В туалете висел плотной пеленой отвратительный запах свежей хлорки, испражнений, окурков дешевых сигарет, но самое ужасное было не это. Стены туалета кто-то систематически вымазывал дерьмом, и, несмотря на усилия санитарок, вычистить отхожее место никому дочиста не удавалось.
Потерпев два дня до поздней ночи, я заработала цистит, и поняла, что эту проблему надо решать как-то по-другому.
Настраивалась я на решение проблемы долго, почти всю ночь. Главное было не привлечь к себе лишнего внимания со стороны мамок. Вечером за ужином я подошла к санитарке, дежурившей в отделении. Это была худая изможденная женщина лет пятидесяти или сорока, с явным отпечатком пристрастия к алкоголю на лице.
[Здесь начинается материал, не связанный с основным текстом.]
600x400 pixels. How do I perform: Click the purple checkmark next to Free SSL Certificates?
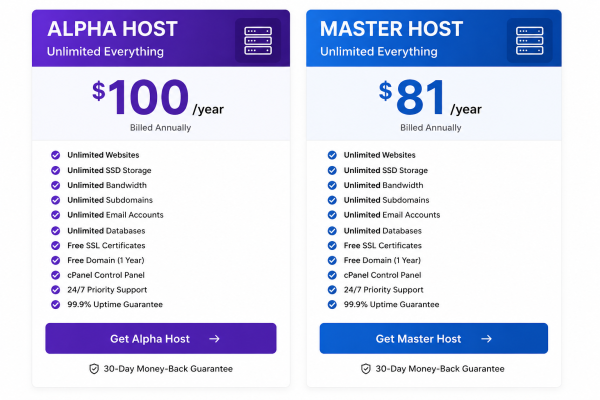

Стараясь держаться в рамках своей роли, я, молча, поскребла ложкой по поверхности стола, и вопросительно на нее посмотрев, кивнула в сторону туалета.
Как ни странно, она меня поняла практически сразу.
— Убраться, что ли хочешь там?
Я кивнула.
— Подожди, сейчас принесу.
Вернувшись из раздатка с ведром воды, от которого за версту несло хлоркой, она протянула мне деревянную лопатку и старую рваную тряпку из холстины.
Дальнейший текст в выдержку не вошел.